Parse HTML table to a CSV file (colspan and rowspan)

asp.net c# html-agility-pack html-parsing

Question

I want to convert an HTML table into a CSV file while maintaining the correct amount of rows and columns.

I'm using zzzz-9 zzzz. As a result, when there is a colspan of two columns, for instance, there will be two ";"s instead of one.

I am able to extract the table's content and insert line breaks where the tr indications stop, but I am unsure how to handle the colspan and rowspan indicators.

HtmlNodeCollection rows = tables[0].SelectNodes("tr");

// Aux vars
int i;
// ncolspan

// For each row...
for (i = 0; i < rows.Count; ++i)
{
    // For each cell in the col...
    foreach (HtmlNode cell in rows[i].SelectNodes("th|td"))
    {
        /* Unsuccessful attempt to treat colspan
        foreach (HtmlNode n_cell in rows[i].SelectNodes("//td[@colspan]"))
        {
            ncolspan = n_cell.Attributes["colspan"].Value;
        }
        */

        text.Write(System.Text.RegularExpressions.Regex.Replace(cell.InnerText, @"\s\s+", ""));
        text.Write(";");
        /*
        for (int x = 0; x <= int.Parse(ncolspan); x++)
        {
            text.Write(";");
        }
        */
    }
    text.WriteLine();
    ncolspan = "0";
}

Please, I need some assistance. I'm grateful.

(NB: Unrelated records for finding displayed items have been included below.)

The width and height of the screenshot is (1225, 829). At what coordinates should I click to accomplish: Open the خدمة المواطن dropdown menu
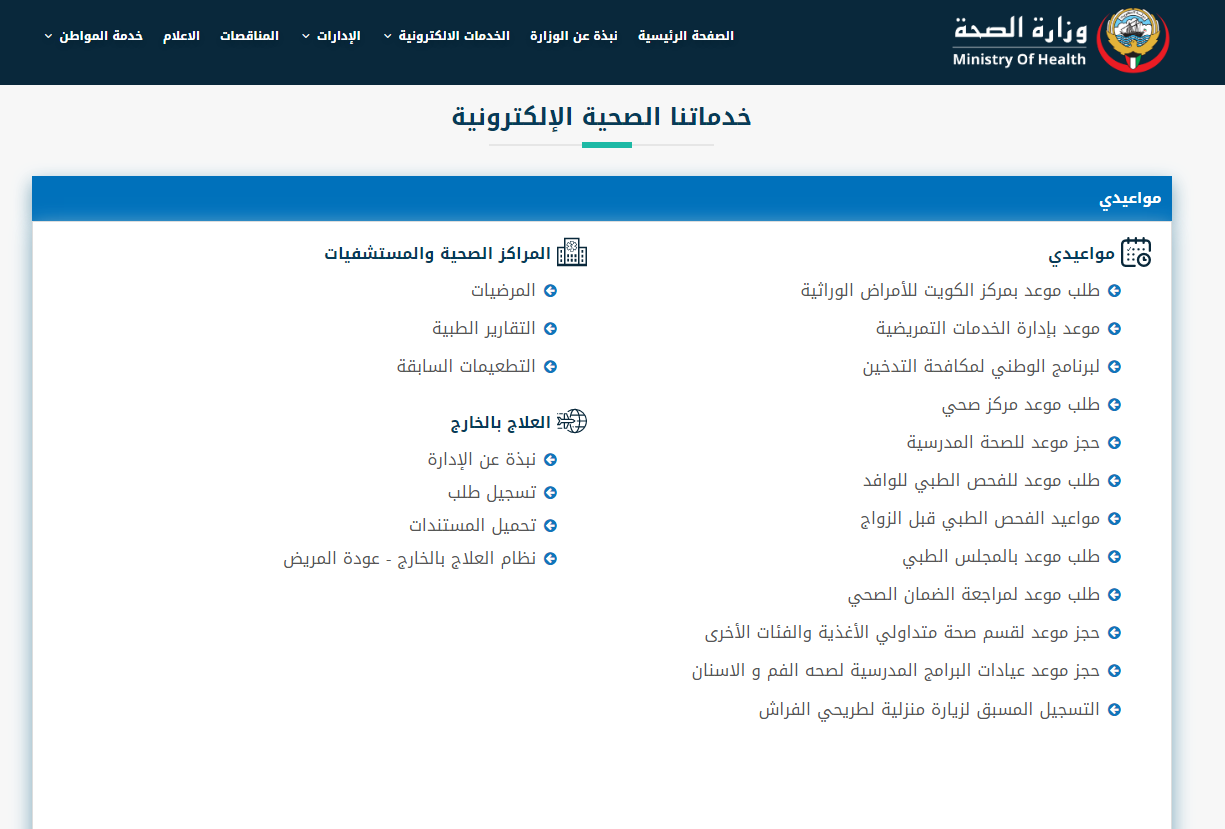tap(94, 36)
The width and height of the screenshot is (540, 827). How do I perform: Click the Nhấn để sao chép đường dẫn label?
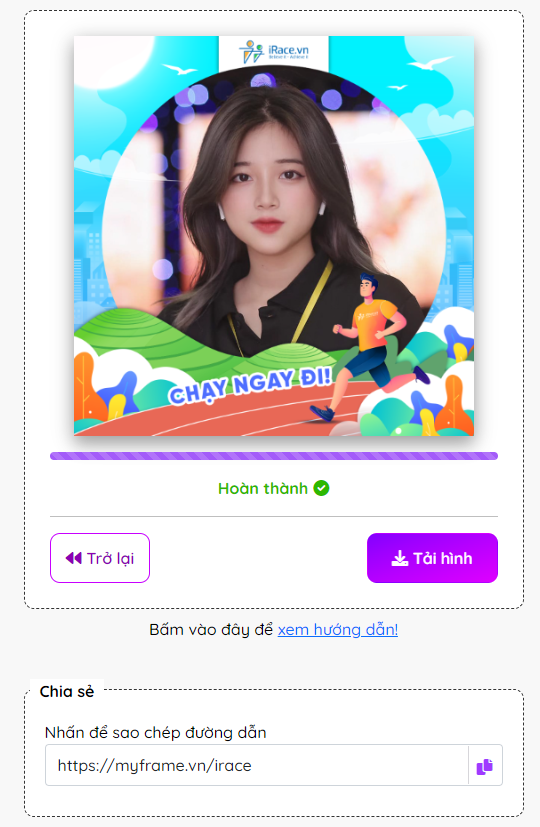click(156, 733)
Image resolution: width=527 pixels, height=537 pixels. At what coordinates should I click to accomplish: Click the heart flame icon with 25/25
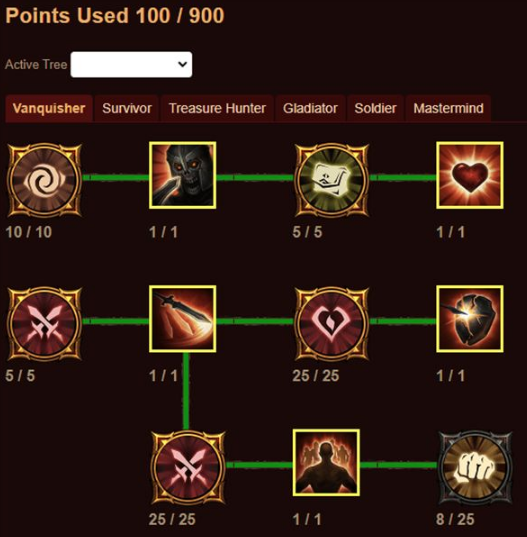click(x=332, y=324)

UPDATE: An easy sample table is provided here:

<table id="T123" border="1">
    <tr>
        <td colspan="3"><center><font color="red">Title</font></center></td>
    </tr>
    <tr>
        <th>R1 C1</th>
        <th>R1 C2</th>
        <th>R1 C3</th>
    </tr>
    <tr>
        <td>R2 C1</td>
        <td>R2 C2</td>
        <td>R2 C3</td>
    </tr>
    <tr>
        <td colspan="2">R3 C1 e C2 with "</td>
        <td>R3 C3</td>
    </tr>
    <tr>
        <td>R4 C1</td>
        <td colspan=2>R4 C2 e C3 without "</td>
    </tr>
    <tr>
        <td>R5 C1</td>
        <td>R5 C2</td>
        <td>R5 C3</td>
    </tr>
    <tr>
        <td rowspan ="2">R6/R7 C1: Two lines rowspan. Must leave the second line blank.</td>
        <td>R6 C2</td>
        <td>R6 C3</td>
    </tr>
    <tr>
        <td>R7 C2</td>
        <td>R7 C3</td>
    </tr>
    <tr>
        <td>End</td>
    </tr>
</table>
1
1
7/11/2014 12:37:01 PM

Popular Answer

Since CSV is a very basic format with no idea of columns or rows outside its delimiter and the end of line character, it does not support rowspan or colspan values.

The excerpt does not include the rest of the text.